▶ _Task item_:
In the records below, find the line containing "The image size is (326, 212)." and return it together with every later line, exactly as written; pictures are to be omitted.

-=-=-

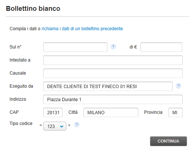
Task: Expand the Tipo codice 123 dropdown
Action: click(55, 126)
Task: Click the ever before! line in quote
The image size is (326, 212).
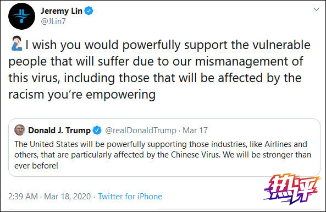Action: 36,166
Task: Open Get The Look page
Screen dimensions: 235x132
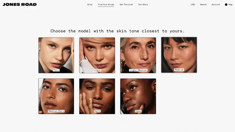Action: [126, 4]
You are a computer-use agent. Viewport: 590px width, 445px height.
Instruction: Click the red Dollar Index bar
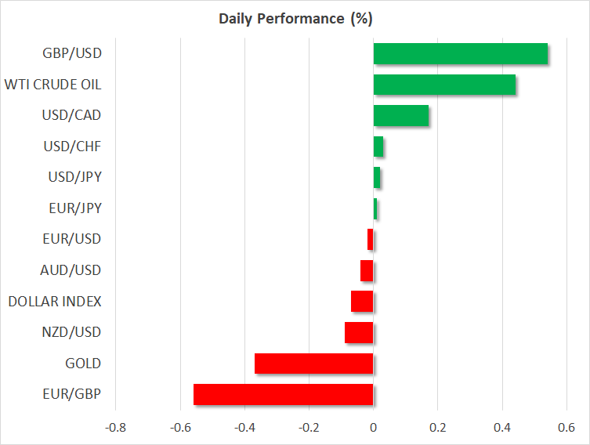362,302
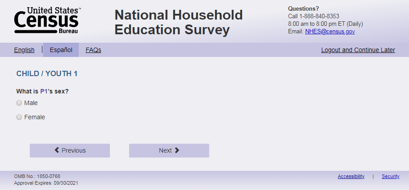409x190 pixels.
Task: Go back with the Previous button
Action: (70, 150)
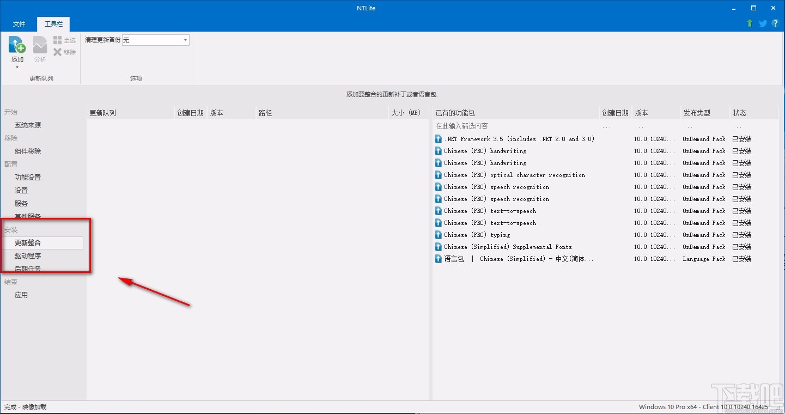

-=-=-

▶ _Written answer_:
The image size is (326, 212).
Action: 36,166
Task: Open Get The Look page
Screen dimensions: 235x132
Action: [126, 4]
You are a computer-use agent. Viewport: 590px width, 445px height.
Instruction: Click the red Dollar Index bar
362,302
409x190 pixels.
Task: Go back with the Previous button
Action: (70, 150)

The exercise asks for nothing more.